Grise mine en boîte à l’Euro 2001 :
Avec son mentor Vadim Kapranov, Ilona a progressé très rapidement même si au départ elle faisait tapisserie. C’était une finisseuse, toujours en mouvement, toujours prête à mener une contre-attaque, à récupérer une balle qui traînait sous le cercle pour la renvoyer dans le cercle. Elle fut dans l’équipe de Bourges qui obtient en 2001 une troisième couronne européenne en finale à Messine contre Valenciennes et avec un rôle actif. Trois ans plus tôt, quand le Final Four avait été organisé à Bourges, comme tous les espoirs du club, elle avait servi des petits fours aux sponsors ! Une grande année 2001 ? Oui et non car quelques mois plus tard, en finale de l’Euro au Mans, avec la Russie, elle était battue en finale par la France de Yannick Souvré et Cathy Melain et s’est retrouvée ensuite en boîte avec ses équipières en club, dans un coin, et pas du tout avec l’envie de faire la fête. Huit ans plus tard, Ilona Korstine et la Russie échouèrent de nouveau en finale de l’Euro face aux Bleues, à Riga. Il y avait toujours Cathy Melain dans le camp d’en face.

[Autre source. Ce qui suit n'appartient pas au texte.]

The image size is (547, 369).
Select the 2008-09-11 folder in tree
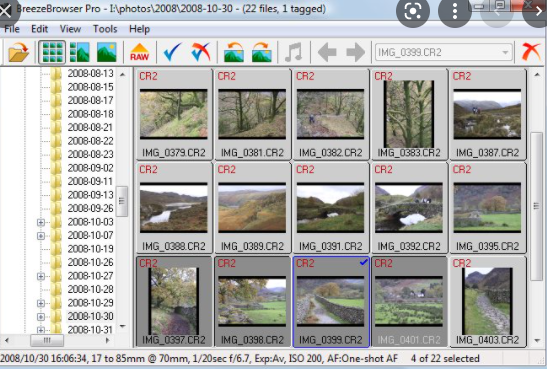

Son maillot suspendu à Bourges :
Elle fut invitée et elle est venue au 20e anniversaire de la Ligue Féminine sur une péniche à Paris. Elle a aussi eu son maillot suspendu au plafond du Prado de Bourges pour services rendus de 1997 à 2003. « C’est bien que les Français se souviennent de leurs héros. J’ai passé six ans merveilleux à Bourges », commenta-t-elle à la presse russe oubliant les mauvais moments. « C’est toujours agréable quand ils se souviennent de vos mérites car les sports professionnels représentent beaucoup de travail et les athlètes lui donnent les meilleures années de leur vie. »
Une espionne russe :
Ilona a rencontré à Bourges celui qui fut longtemps son compagnon, Eric. Et lorsque la belle blonde décida de rentrer en Russie, le jeune homme l’a suivi. « Dans son pays natal, il a travaillé comme ingénieur au Space Research Institute. Quand ils ont découvert qu’Eric sortait avec une fille russe, il a eu des problèmes. Ils pensaient que j’étais une espionne. D’une façon générale, j’ai tourmenté Eric pendant longtemps, j’étais coquine. Il ne voulait probablement pas me perdre, alors il a tout quitté et a déménagé en Russie. Il a travaillé dans des clubs où j’ai joué plus tard.«
Le visage du basket féminin européen :
La question lui a été posée en Russie :
-Ilona, vous a-t-on proposé de devenir mannequin ou le « visage » d’une grande entreprise?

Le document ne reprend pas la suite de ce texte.